Yes, they lack a signature win.
But the Murray State Racers are not a team to ignore. If you make that mistake, your bracket could be in serious trouble.
Murray State is one of two teams in the entire country to shoot over 50 percent while holding opponents under 40%. The other school? No. 1 Syracuse.
Against bigger, more athletic teams, the Racers likely won't be as effective on both ends. For example, Murray State shot 50 percent in a five-point loss to Cal, but the Golden Bears shot 46.2 percent.
While Cal shot eight points higher than Murray State's FG defense average, the Racers lost the game because of fouls. Murray State committed 24 fouls, and the Golden Bears toed the charity stripe 32 times.

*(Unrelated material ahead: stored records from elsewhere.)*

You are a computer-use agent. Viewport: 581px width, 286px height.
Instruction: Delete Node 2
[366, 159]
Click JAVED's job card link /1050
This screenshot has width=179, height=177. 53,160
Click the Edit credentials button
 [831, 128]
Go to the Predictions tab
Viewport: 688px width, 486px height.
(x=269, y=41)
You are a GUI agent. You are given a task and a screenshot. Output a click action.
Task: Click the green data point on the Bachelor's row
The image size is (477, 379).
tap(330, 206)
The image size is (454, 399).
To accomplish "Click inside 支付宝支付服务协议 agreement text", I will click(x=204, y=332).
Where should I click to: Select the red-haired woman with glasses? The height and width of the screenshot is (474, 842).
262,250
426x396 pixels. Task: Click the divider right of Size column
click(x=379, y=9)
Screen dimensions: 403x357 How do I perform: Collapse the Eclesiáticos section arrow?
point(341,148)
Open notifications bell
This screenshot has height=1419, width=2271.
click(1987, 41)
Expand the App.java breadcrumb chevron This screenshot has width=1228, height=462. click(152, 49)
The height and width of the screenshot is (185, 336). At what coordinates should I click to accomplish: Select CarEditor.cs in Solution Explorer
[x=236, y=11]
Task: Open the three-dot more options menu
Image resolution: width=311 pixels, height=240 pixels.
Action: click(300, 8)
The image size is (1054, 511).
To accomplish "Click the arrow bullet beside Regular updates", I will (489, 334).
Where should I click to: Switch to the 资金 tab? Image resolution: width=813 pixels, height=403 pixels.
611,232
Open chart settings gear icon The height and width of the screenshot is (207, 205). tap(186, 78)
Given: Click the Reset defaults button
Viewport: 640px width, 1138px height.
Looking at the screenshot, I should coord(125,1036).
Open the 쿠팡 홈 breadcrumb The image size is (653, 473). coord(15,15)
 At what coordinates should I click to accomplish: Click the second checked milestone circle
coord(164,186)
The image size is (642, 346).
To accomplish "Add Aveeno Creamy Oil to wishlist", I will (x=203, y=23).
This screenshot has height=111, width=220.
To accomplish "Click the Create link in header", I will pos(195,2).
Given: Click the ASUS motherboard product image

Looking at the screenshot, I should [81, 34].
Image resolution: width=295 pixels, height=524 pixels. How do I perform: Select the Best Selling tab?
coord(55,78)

The Racers average 17.2 fouls per game and will definitely need to keep the whistle from blowing against them.
Despite fouling, Murray State has been successful because of its depth and balanced offense. Five Racers are averaging over 10 points per game, and one more is at 9.5 ppg. When one player gets into foul trouble, the offense can adjust.
Defensively, Murray State forces 17.2 turnovers per game. Ten of those are steals, which enable the Racers to break into transition. They also out-rebound opponents by 5.8 per night.
If you believe in luck, Murray State's your team. Isaiah Canaan knocked down a half-court shot from his butt as the shot clock expired. That's pretty lucky.
Combine the balanced, efficient offense, the effective suffocating defense, and the Racers' luck, and you have a team destined to win.
Photo from examiner.com
Old Dominion is a defensive-minded team. The Monarchs hold opponents to 40.2 percent shooting from the floor, 30.1 percent from deep, and 56.9 points per game.
ODU out-rebounds opponents by 7.9 boards, forces 14.6 turnovers per game, and averages 7.9 steals.
The Monarchs have a balance of guards and big men, so their defense can be effective against anyone.
Just because the Monarchs focus on defense doesn't mean they lack an effective offense. As a team, they are shooting 44.8 percent from the floor and average 67 points per game.
A core comprised of several upperclassmen provides a balanced attack. Senior Gerald Lee leads the way with 14.3 ppg, and five Monarchs contribute seven or more.
ODU has been somewhat inconsistent but showed its defense can be effective against the big boys, holding Georgetown to 57 points in a Monarch victory.